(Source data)
────────

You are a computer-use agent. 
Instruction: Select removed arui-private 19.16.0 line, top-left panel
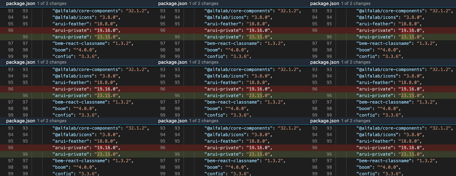tap(86, 30)
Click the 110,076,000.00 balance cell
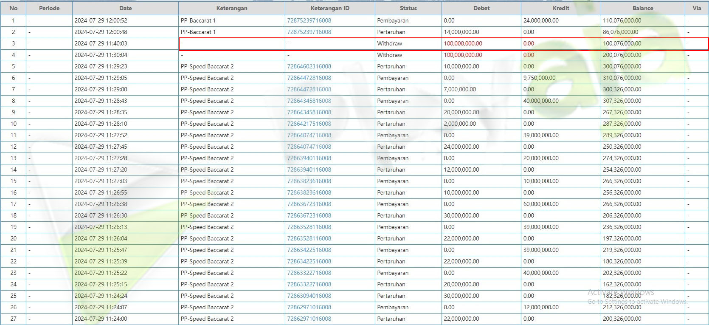709x325 pixels. pos(622,20)
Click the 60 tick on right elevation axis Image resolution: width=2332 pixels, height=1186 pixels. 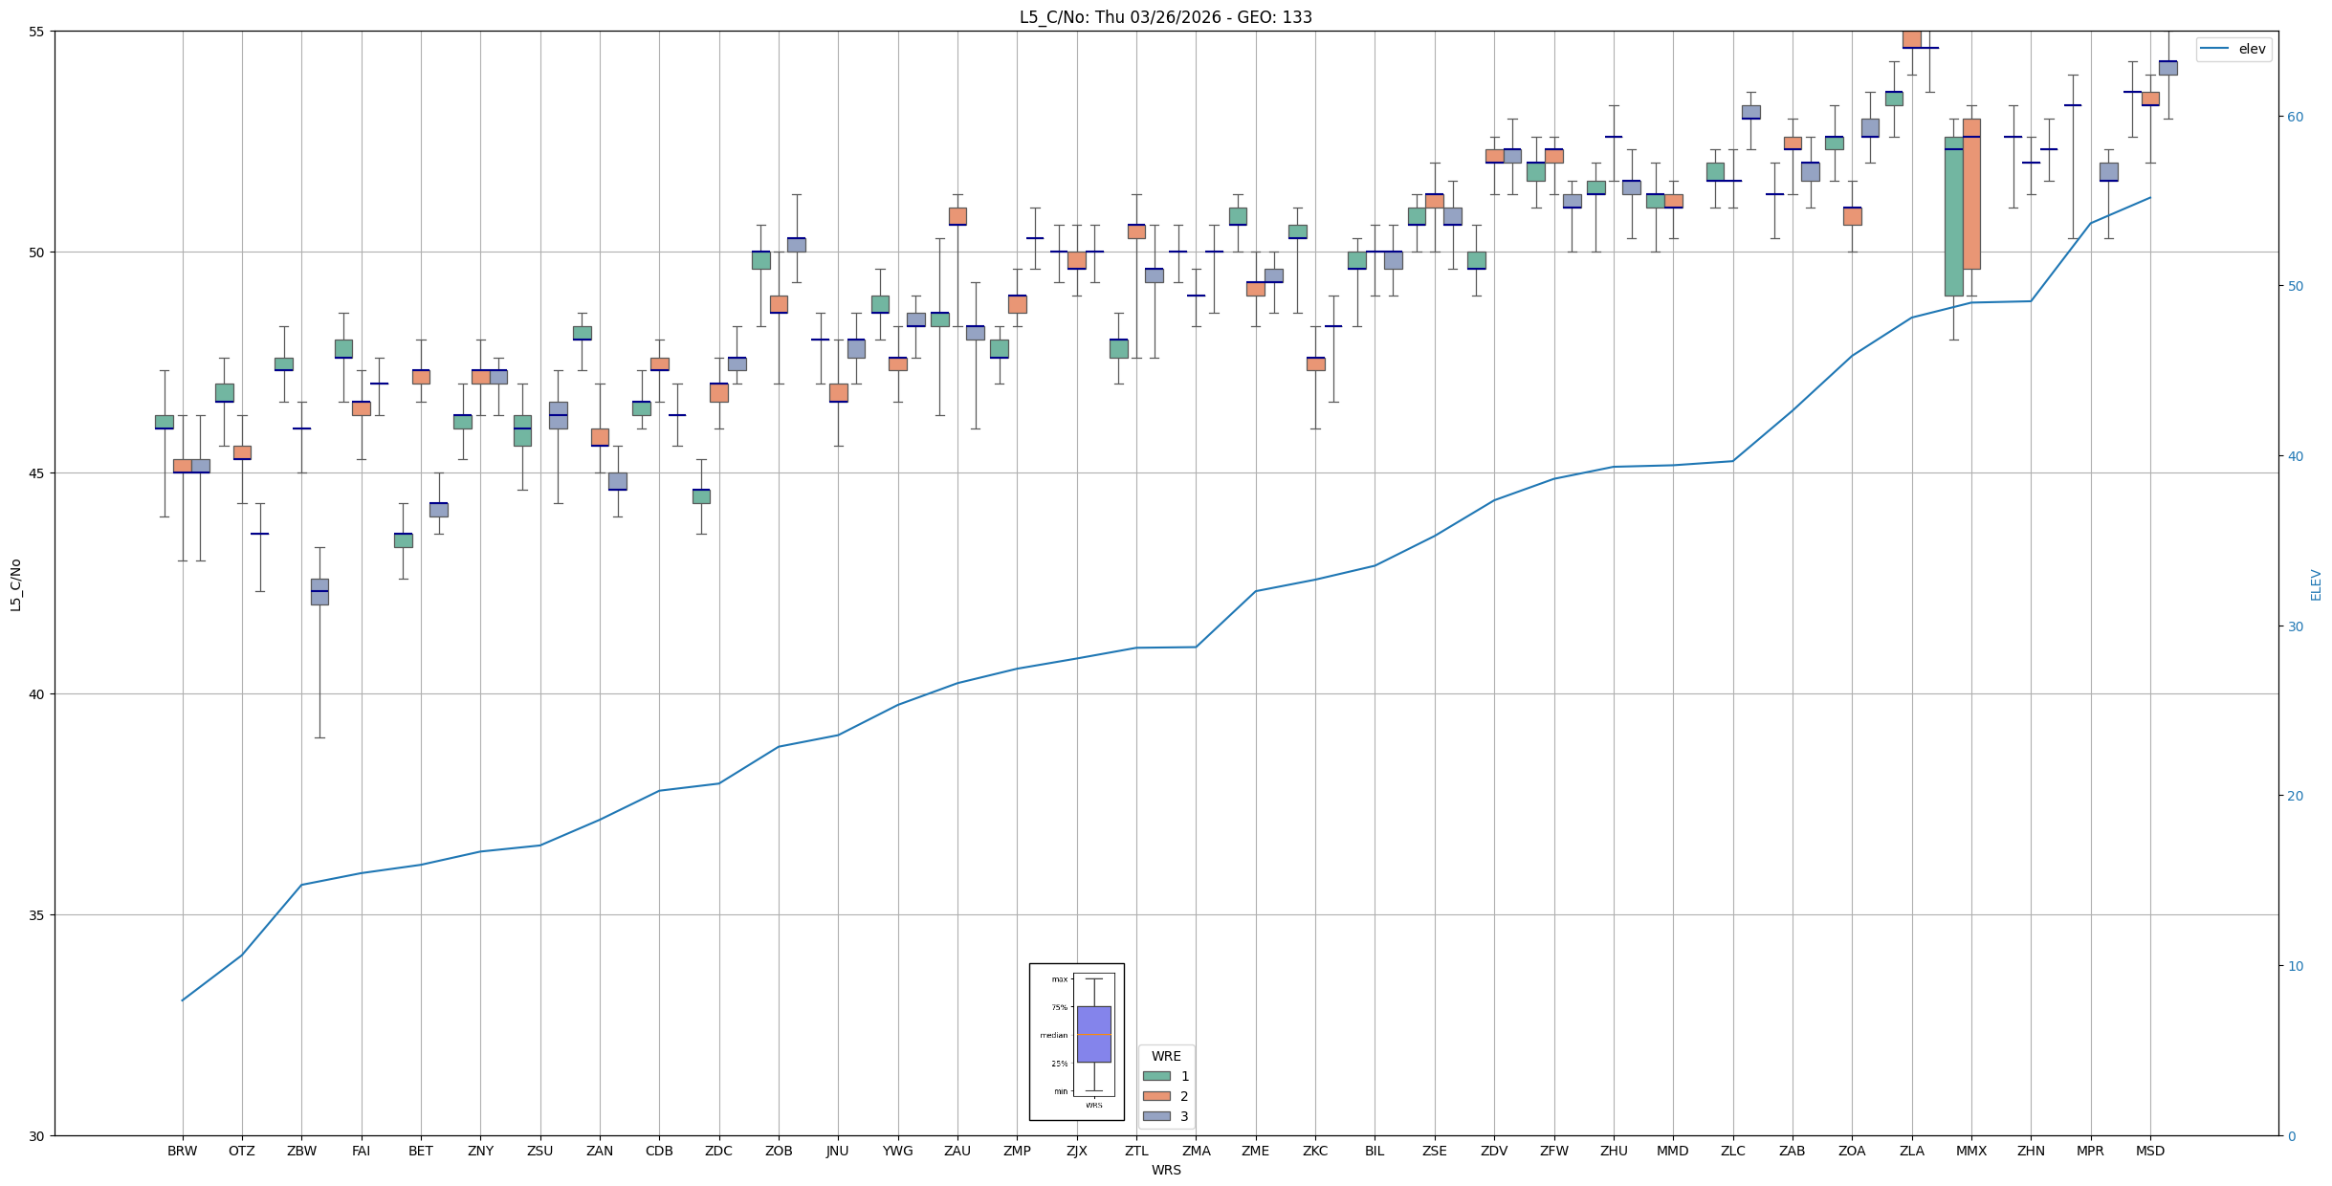2296,117
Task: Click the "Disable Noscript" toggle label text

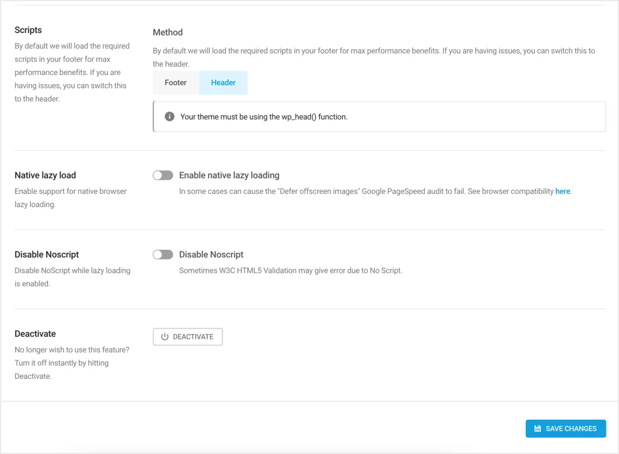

────────

▶ _Given request_:
Write out the records from their first line through the line containing "709x325 pixels. pos(622,20)", including both of those lines. Leave the pictures out of your copy.

▶ _Exercise answer_:
You are a computer-use agent. 
Instruction: Select removed arui-private 19.16.0 line, top-left panel
tap(86, 30)
Click the 110,076,000.00 balance cell
709x325 pixels. pos(622,20)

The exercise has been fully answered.